Top of RECORDS FOR THE TASK

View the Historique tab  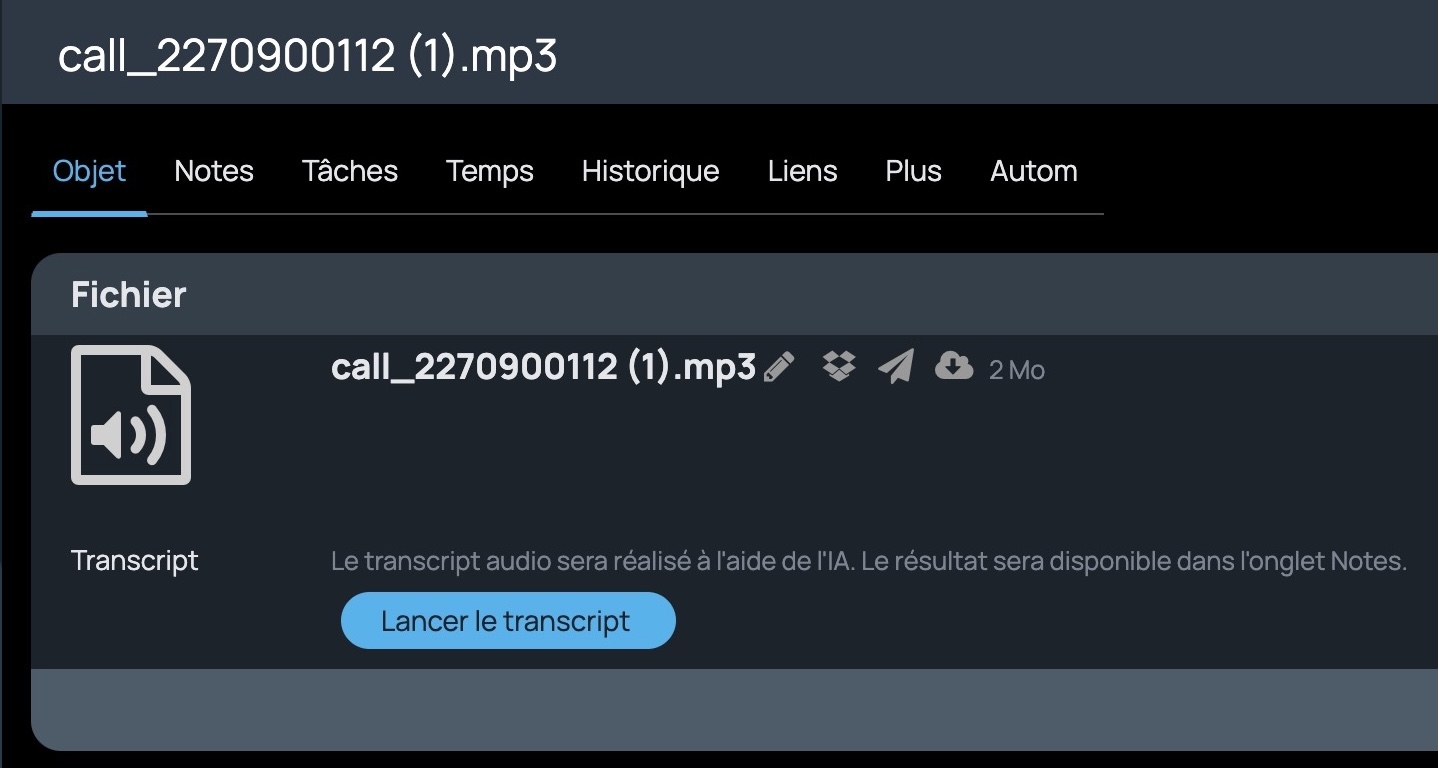(x=651, y=172)
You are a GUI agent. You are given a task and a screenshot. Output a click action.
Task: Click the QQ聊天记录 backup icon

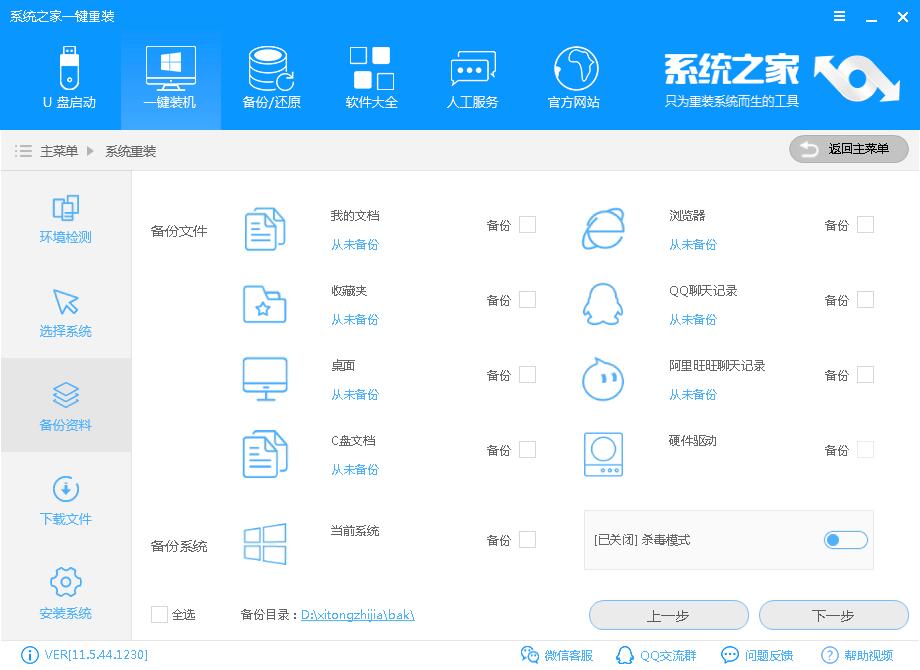602,303
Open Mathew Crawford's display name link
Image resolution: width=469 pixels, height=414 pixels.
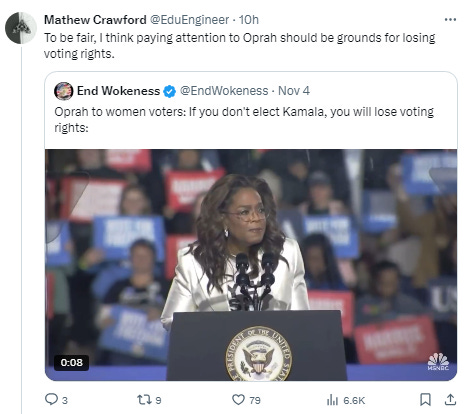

Bottom of RECORDS FOR THE TASK

**THE PROBLEM**
Transcribe exactly the lines running from the line with "You are a GUI" to the last line of the entries. Pictures stay out of the copy.

**RESPONSE TO THIS EXERCISE**
You are a GUI agent. You are given a task and a screenshot. Output a click action.
Task: Click the QQ聊天记录 backup icon

602,303
Open Mathew Crawford's display name link
Image resolution: width=469 pixels, height=414 pixels.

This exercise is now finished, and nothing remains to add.